Security update for xorg-x11-libXt
SUSE Security Update: Security update for xorg-x11-libXt
This is a SUSE Linux Enterprise Server 11 SP1 LTSS roll up update of
xorg-x11-libXt, fixing security issues.
These issues require connection to a malicious X server to trigger the
bugs in client libraries.
* CVE-2013-2002: Buffer overflow in X.org libXt allowed X servers to
cause a denial of service (crash) and possibly execute arbitrary
code via crafted length or index values to the
_XtResourceConfigurationEH function.
* CVE-2013-2005: X.org libXt did not check the return value of the
XGetWindowProperty function, which allowed X servers to trigger use
of an uninitialized pointer and memory corruption via vectors
related to the (1) ReqCleanup, (2) HandleSelectionEvents, (3) ReqTimedOut,
(4) HandleNormal, and (5) HandleSelectionReplies functions.

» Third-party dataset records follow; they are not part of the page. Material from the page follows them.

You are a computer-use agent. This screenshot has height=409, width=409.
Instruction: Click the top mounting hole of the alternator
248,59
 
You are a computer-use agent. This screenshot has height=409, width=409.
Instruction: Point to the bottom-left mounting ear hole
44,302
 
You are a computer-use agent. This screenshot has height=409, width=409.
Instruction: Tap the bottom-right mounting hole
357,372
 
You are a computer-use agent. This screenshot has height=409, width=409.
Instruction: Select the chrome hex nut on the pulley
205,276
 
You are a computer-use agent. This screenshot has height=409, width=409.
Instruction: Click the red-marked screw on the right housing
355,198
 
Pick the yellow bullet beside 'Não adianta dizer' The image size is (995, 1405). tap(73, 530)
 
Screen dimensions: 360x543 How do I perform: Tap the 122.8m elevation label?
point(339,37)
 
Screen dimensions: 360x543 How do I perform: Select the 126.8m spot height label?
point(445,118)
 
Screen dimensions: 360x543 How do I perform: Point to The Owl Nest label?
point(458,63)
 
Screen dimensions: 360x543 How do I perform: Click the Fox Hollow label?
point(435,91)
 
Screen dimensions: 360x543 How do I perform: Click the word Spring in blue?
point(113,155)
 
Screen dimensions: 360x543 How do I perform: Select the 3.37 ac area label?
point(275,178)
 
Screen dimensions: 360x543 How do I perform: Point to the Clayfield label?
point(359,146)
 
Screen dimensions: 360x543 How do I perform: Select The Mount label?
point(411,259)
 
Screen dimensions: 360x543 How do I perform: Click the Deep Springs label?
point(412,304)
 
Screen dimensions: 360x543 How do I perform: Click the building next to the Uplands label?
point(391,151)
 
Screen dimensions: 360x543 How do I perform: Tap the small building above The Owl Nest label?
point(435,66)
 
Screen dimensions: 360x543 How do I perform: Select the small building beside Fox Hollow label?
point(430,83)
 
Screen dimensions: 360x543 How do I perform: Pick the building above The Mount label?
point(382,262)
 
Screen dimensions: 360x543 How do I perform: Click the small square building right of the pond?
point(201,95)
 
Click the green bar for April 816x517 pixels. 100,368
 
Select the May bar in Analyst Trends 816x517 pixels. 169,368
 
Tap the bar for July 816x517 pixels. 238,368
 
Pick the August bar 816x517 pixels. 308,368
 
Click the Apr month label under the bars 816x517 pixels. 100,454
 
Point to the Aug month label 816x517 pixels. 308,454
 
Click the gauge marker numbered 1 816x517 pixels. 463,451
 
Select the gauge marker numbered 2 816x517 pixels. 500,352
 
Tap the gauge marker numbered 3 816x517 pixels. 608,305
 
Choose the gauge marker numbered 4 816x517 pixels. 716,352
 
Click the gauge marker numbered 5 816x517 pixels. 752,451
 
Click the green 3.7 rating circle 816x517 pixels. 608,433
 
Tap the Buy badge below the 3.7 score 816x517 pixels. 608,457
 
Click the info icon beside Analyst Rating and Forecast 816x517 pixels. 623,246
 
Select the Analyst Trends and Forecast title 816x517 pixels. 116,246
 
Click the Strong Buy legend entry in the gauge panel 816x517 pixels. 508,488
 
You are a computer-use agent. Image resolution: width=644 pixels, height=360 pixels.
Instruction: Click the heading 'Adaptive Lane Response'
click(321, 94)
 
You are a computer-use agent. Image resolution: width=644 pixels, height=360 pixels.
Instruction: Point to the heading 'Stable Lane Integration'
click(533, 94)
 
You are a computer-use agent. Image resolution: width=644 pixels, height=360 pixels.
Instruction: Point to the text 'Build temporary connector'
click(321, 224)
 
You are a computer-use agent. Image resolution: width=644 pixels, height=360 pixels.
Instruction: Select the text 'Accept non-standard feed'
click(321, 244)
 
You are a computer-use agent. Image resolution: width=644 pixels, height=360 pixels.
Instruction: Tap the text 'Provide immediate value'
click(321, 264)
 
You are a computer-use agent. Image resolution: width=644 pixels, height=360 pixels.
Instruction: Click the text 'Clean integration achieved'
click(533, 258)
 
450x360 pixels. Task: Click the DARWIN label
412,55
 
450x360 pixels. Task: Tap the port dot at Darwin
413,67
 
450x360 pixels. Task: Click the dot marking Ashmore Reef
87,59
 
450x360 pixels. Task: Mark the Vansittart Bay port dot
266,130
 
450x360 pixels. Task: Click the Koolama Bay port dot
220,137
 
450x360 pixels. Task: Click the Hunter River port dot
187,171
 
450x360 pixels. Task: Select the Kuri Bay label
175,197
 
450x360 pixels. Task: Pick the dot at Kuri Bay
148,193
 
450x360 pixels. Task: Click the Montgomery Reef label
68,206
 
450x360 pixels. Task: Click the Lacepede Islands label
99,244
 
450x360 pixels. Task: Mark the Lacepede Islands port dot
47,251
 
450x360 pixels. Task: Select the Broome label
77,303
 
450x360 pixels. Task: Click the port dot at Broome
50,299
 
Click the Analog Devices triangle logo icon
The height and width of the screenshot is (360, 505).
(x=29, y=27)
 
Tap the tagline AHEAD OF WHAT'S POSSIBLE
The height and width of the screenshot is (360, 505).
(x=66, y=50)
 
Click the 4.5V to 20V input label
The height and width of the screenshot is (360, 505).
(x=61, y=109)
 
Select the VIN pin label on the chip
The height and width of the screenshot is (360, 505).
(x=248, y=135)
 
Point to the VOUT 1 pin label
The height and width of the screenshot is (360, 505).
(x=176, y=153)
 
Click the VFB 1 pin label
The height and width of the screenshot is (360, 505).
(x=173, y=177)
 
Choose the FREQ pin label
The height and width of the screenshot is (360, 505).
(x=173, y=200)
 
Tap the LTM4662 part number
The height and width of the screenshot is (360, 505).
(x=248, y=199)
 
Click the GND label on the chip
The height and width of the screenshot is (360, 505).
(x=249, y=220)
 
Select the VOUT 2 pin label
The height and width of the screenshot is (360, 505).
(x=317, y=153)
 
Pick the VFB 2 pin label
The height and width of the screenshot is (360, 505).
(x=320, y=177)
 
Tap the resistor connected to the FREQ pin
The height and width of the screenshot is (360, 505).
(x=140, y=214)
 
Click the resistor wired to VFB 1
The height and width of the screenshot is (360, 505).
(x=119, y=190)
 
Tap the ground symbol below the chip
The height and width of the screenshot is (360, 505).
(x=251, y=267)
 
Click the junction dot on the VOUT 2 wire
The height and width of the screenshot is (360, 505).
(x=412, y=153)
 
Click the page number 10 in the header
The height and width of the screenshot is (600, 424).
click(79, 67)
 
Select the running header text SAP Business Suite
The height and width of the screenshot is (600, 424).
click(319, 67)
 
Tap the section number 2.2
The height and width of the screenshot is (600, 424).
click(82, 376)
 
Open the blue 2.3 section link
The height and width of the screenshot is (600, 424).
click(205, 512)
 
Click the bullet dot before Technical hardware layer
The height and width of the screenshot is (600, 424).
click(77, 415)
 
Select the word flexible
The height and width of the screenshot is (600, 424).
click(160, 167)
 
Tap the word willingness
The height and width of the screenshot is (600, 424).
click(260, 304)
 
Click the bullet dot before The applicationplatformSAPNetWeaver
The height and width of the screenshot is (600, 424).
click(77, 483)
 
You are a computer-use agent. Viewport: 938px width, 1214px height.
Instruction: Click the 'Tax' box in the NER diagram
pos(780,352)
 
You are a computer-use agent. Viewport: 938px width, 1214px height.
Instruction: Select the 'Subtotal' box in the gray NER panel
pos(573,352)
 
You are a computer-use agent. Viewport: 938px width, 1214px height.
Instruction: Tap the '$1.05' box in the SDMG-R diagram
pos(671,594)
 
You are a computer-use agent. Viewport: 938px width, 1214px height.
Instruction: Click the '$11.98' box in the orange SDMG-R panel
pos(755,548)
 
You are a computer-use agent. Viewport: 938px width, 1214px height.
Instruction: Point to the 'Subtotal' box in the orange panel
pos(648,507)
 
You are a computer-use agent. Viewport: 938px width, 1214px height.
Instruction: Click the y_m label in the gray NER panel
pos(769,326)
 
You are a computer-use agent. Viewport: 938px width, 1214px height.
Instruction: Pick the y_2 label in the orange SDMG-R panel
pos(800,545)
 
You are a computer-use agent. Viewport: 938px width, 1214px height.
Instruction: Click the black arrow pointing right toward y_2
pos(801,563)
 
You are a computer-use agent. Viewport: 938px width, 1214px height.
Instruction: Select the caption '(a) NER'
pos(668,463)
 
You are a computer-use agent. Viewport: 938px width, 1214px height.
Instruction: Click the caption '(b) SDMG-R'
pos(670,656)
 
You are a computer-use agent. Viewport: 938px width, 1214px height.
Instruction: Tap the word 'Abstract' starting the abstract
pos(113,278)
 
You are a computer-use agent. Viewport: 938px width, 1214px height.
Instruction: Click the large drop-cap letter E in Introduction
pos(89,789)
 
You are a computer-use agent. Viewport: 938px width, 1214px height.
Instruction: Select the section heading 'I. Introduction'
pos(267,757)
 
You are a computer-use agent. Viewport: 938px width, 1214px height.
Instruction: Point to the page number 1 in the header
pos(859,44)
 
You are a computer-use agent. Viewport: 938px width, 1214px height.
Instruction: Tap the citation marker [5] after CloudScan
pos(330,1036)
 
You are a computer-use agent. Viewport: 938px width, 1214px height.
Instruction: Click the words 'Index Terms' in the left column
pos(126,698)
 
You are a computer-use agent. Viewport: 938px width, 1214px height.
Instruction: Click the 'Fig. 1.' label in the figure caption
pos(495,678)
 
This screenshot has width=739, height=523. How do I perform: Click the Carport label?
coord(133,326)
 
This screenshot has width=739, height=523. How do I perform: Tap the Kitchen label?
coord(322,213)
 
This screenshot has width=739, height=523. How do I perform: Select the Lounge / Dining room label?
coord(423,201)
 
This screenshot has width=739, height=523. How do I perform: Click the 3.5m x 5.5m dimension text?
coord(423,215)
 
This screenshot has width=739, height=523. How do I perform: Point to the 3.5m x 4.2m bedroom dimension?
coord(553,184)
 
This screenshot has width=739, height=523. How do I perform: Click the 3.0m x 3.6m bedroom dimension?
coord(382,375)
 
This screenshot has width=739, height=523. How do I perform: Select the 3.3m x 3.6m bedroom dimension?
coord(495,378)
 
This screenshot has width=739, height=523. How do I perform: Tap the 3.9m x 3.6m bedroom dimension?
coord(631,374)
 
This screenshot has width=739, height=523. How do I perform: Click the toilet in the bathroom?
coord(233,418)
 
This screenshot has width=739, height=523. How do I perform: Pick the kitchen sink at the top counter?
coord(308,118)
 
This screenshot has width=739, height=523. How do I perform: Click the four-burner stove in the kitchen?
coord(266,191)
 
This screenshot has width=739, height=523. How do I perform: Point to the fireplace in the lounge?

Security Issues references:
* CVE-2013-2002
* CVE-2013-2005
Announcement ID: | SUSE-SU-2014:0898-1 |
Rating: | moderate |
References: | #815451 #821670 |
Affected Products: |
An update that fixes two vulnerabilities is now available.
Description:
This is a SUSE Linux Enterprise Server 11 SP1 LTSS roll up update of
xorg-x11-libXt, fixing security issues.
These issues require connection to a malicious X server to trigger the
bugs in client libraries.
* CVE-2013-2002: Buffer overflow in X.org libXt allowed X servers to
cause a denial of service (crash) and possibly execute arbitrary
code via crafted length or index values to the
_XtResourceConfigurationEH function.
* CVE-2013-2005: X.org libXt did not check the return value of the
XGetWindowProperty function, which allowed X servers to trigger use
of an uninitialized pointer and memory corruption via vectors
related to the (1) ReqCleanup, (2) HandleSelectionEvents, (3) ReqTimedOut,
(4) HandleNormal, and (5) HandleSelectionReplies functions.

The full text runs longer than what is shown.